Oral arguments in two cases before the U.S. Supreme Court on March 25 focused on whether for-profit corporations have religious grounds to object to the new health care law’s requirement that most employers provide contraceptive coverage in their employee health plans. Oral arguments lasted for 90 minutes, an extension of the usual 60 minutes, and the justices in their questions for the lawyers arguing the cases seemed divided on the issue.

The justices mediated a close inspection of the Religious Freedom Restoration Act of 1993, which allows for religious exceptions to general laws in certain circumstances. The cases—Sebelius v. Hobby Lobby Stores Inc. and Conestoga Wood Specialties Corp. v. Sebelius—made their way to the Supreme Court after federal appeals courts issued opposite rulings about the companies’ claims to a religious rights exemption to the contraceptive mandate of the health care law.

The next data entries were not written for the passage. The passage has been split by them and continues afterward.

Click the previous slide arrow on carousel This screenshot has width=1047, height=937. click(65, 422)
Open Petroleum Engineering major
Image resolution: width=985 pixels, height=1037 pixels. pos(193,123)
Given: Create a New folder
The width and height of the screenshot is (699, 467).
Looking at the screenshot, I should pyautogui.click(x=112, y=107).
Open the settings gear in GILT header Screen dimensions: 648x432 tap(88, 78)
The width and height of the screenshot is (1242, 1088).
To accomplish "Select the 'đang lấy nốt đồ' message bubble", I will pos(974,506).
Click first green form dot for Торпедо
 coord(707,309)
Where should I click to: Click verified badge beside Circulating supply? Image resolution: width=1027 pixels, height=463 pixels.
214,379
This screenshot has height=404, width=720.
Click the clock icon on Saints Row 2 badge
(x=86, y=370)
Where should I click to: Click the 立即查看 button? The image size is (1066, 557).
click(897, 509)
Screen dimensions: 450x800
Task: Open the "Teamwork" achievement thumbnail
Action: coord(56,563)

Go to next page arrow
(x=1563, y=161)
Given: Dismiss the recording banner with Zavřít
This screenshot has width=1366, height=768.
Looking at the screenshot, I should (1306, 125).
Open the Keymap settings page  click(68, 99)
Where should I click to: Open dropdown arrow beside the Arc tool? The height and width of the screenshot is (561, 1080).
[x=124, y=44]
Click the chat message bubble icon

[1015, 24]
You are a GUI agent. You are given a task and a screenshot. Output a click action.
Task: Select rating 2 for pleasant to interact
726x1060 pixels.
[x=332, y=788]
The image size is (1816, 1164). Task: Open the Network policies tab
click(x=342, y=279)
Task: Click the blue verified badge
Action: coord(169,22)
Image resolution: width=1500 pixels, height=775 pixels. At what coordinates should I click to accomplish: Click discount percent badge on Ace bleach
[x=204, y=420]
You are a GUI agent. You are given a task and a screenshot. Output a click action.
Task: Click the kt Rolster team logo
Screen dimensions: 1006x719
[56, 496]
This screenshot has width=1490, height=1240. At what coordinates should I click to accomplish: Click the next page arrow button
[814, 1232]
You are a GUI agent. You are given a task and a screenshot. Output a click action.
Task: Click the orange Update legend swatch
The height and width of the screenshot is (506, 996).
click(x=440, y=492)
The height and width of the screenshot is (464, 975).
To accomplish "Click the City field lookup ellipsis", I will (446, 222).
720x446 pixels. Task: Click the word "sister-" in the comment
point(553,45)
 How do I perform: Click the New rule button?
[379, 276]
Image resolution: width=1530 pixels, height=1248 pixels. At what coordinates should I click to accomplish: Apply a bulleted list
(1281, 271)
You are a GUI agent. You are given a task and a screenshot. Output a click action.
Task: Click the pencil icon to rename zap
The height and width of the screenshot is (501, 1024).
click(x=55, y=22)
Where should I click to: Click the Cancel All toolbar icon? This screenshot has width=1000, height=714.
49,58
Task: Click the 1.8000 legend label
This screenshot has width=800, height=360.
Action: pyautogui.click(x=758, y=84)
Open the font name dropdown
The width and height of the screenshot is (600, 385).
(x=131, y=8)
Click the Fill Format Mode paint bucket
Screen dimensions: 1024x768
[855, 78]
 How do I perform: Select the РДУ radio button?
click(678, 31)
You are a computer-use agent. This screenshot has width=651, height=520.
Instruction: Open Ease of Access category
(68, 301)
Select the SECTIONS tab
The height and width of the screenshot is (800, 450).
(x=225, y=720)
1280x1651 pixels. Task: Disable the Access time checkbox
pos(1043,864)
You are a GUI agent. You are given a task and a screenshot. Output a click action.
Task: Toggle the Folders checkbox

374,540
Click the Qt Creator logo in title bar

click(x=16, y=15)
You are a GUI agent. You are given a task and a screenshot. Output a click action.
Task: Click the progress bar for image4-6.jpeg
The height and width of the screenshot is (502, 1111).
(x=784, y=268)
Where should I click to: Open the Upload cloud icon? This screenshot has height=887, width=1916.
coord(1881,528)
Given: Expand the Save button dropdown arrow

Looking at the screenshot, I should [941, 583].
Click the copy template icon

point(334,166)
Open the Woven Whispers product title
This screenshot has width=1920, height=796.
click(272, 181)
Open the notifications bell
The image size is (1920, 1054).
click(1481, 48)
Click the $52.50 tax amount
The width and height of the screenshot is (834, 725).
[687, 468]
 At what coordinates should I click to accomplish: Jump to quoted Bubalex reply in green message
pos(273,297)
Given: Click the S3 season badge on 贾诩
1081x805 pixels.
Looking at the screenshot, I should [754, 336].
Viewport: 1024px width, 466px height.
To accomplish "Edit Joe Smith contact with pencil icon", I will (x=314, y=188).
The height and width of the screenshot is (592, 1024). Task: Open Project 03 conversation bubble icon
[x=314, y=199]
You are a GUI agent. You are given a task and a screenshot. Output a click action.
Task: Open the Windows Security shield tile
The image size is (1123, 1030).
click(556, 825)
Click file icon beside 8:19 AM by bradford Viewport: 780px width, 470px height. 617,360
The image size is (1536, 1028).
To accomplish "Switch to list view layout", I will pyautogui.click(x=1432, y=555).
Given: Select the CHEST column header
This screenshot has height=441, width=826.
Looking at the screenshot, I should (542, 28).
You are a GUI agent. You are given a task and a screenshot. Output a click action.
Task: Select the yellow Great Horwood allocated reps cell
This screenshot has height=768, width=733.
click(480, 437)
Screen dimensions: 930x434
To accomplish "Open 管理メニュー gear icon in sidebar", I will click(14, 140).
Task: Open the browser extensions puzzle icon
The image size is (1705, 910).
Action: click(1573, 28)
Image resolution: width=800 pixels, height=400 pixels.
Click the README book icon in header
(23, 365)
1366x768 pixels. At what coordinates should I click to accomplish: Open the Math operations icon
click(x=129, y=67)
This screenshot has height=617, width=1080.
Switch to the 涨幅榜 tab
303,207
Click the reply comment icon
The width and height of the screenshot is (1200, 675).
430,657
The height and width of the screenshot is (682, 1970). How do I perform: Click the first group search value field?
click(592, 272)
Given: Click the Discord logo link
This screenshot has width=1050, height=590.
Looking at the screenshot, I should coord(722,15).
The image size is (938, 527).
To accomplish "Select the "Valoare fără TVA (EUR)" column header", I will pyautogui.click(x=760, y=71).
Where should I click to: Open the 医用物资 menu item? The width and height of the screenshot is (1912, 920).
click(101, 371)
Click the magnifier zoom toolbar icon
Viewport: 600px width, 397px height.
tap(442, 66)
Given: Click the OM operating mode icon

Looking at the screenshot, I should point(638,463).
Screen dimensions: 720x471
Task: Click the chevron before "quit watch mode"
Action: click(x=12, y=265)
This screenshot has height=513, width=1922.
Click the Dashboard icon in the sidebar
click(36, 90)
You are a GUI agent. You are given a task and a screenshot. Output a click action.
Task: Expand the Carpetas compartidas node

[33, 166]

At issue is the Affordable Care Act’s mandate that most employers, including religious employers, provide employees coverage of contraceptives, sterilization and certain contraceptive drugs that some consider abortifacient, even if the employer is morally opposed to such services. Both secular businesses claim the contraceptive mandate violates the First Amendment’s free exercise clause and their religious liberty rights under R.F.R.A. The 1993 law says that the government “shall not substantially burden a person’s exercise of religion” unless that burden is the least restrictive means to further a compelling governmental interest.

Justice Ruth Bader Ginsburg, who noted that R.F.R.A. was passed overwhelmingly, with support from both political parties, said it would not have gained such support if Congress thought the law would confer religious rights on corporations.

Justice Elena Kagan said the arguments in favor of the companies’ religious rights could turn R.F.R.A. into something that would put “the entire U.S. code” under intense constitutional scrutiny for possible burdens to corporate religious rights. For example, she said, companies would be able to object on religious grounds to laws on sex discrimination, minimum wage, family leave and child labor. In its court brief, the Obama administration argued that a ruling in favor of the businesses could undermine laws governing immunizations, Social Security taxes and minimum wages.

Justice Anthony Kennedy, considered the swing vote in the case, asked how the government could require the family-owned companies in question to provide the mandated insurance contraception coverage when it had already offered exemptions and accommodations to other groups, but he also questioned whether giving primacy to the religious rights of employers would produce an unacceptable burden on the parallel rights of employees.

Supporters of the Obama administration’s position that the two for-profit companies should not be exempted from the mandate have argued that the businesses are claiming religious rights the Constitution gives to individuals, not to corporations.

U.S. Solicitor General Donald Verrilli Jr., who presented the administration’s arguments, emphasized that if the courts allowed for-profit companies to deny mandated coverage, the employees would be denied benefits the government has decided they should have.

He repeatedly mentioned U.S. v. Lee, a Supreme Court ruling in 1982 that said an Amish employer could not be exempted from paying Social Security taxes for employees of his for-profit business.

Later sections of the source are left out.